Hi all,
I'm doing some experiments on a cluster to see what happens at xid
wraparound, and I'm approaching it. There is no activity in any
database but testdb.
Scenario: I've a procedure that is consuming all xids, while another
connection is inserting a tuple every 20 minutes or so in a table,
just to prevent autovacuum to freeze in emergency. autovacuum is
globally turned off.
Therefore, I'm approaching wraparound:
testdb=> select datname, datfrozenxid, age( datfrozenxid ),
txid_current() from pg_database;WARNING: database "postgres" must be
vacuumed within 7989757 transactions
HINT: To avoid a database shutdown, execute a database-wide VACUUM in
that database.
You might also need to commit or roll back old prepared transactions,
or drop stale replication slots.
datname | datfrozenxid | age | txid_current
-----------+--------------+------------+--------------
postgres | 1221679879 | 2139493890 | 11951108361
backupdb | 1221679879 | 2139493890 | 11951108361
template1 | 1221679879 | 2139493890 | 11951108361
template0 | 1221679879 | 2139493890 | 11951108361
testdb | 1221679879 | 2139493890 | 11951108361
pgbench | 1221679879 | 2139493890 | 11951108361
(6 rows)
What puzzles me is that I'm somehow "locking" the testdb.wa table (by
inserting a tuple every 20 minutes), so all other tables and databases
are free to be frozen by an emergency autovacuum. And I was expecting
the problem to happen due to the testdb.wa table, and therefore the
hint message to be related to "testdb", not "postgres" database.
Digging I found that all the database are becoming old, and all the
tables in every database has the same age.
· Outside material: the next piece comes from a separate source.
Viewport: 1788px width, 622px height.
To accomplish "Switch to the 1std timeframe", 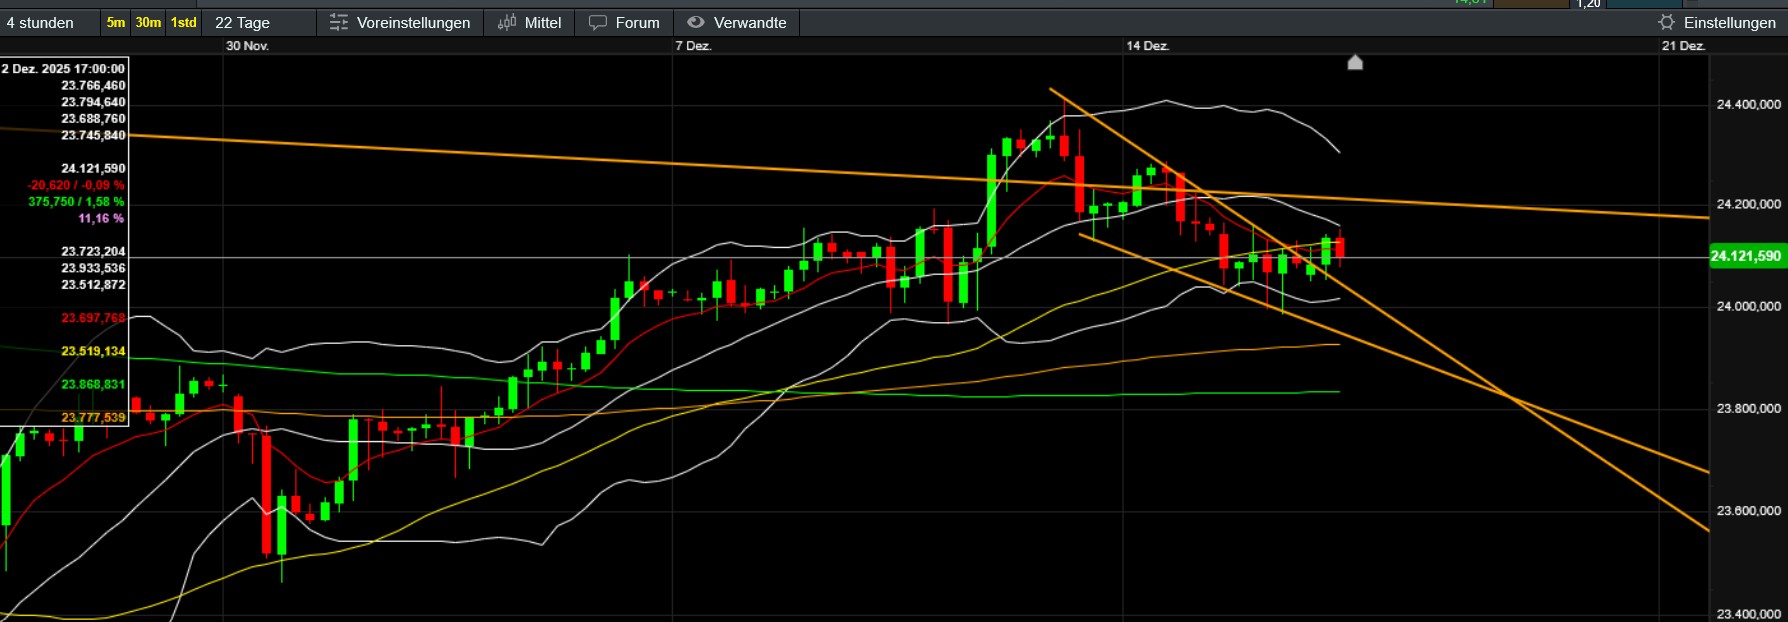I will [184, 22].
Therefore my question is: shouldn't autovacuum be able to freeze other
tables/databases? I mean, the wraparound problem in this scenario will
cause problems, but I was expecting different numbers for different
tables/databases.
The other question is: the xid is defined as a 32 bit integer:
typedef uint32 TransactionId;
but it is exposed as a 64 bit integer
typedef uint64 txid;
appending EpochFromFullTransactionId (that I'm not able to find in the
sources). The dumb question then is: why use the 32 bit machinery if
the txid is exposed as 64 bit wide value?